Compute the score of the Bayesian network.

Usage

# S4 method for bn
score(x, data, type = NULL, ..., by.node = FALSE, debug = FALSE)
# S4 method for bn.naive
score(x, data, type = NULL, ..., by.node = FALSE, debug = FALSE)
# S4 method for bn.tan
score(x, data, type = NULL, ..., by.node = FALSE, debug = FALSE)

# S3 method for bn logLik(object, data, ...) # S3 method for bn AIC(object, data, ..., k = 1) # S3 method for bn BIC(object, data, ...)

Value

For score() with by.node = TRUE, a vector of numeric values, the individual node contributions to the score of the Bayesian network. Otherwise, a single numeric value, the score of the Bayesian network.

Arguments

x, object

an object of class bn.

data

a data frame containing the data the Bayesian network that will be used to compute the score.

type

a character string, the label of a network score. If none is specified, the default score is the Bayesian Information Criterion for both discrete and continuous data sets. See network scores for details.

by.node

a boolean value. If TRUE and the score is decomposable, the function returns the score terms corresponding to each node; otherwise it returns their sum (the overall score of x).

debug

a boolean value. If TRUE a lot of debugging output is printed; otherwise the function is completely silent.

...

extra arguments from the generic method (for the AIC and logLik functions, currently ignored) or additional tuning parameters (for the score function).

k

a numeric value, the penalty coefficient to be used; the default k = 1 gives the expression used to compute the AIC in the context of scoring Bayesian networks.

Author

Marco Scutari

Details

Additional arguments of the score() function:

  • iss: the imaginary sample size used by the Bayesian Dirichlet scores (bde, mbde, bds, bdj). It is also known as “equivalent sample size”. The default value is equal to 1.

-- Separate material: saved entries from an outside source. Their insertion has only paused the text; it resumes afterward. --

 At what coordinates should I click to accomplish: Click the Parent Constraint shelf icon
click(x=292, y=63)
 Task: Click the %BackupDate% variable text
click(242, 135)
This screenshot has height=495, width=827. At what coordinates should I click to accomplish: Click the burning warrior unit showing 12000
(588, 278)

  • iss.mu: the imaginary sample size for the normal component of the normal-Wishart prior in the Bayesian Gaussian score (bge). The default value is 1.

  • iss.w: the imaginary sample size for the Wishart component of the normal-Wishart prior in the Bayesian Gaussian score (bge). The default value is ncol(data) + 2.

  • nu: the mean vector of the normal component of the normal-Wishart prior in the Bayesian Gaussian score (bge). The default value is equal to colMeans(data).

  • l: the number of scores to average in the locally averaged Bayesian Dirichlet score (bdla). The default value is 5.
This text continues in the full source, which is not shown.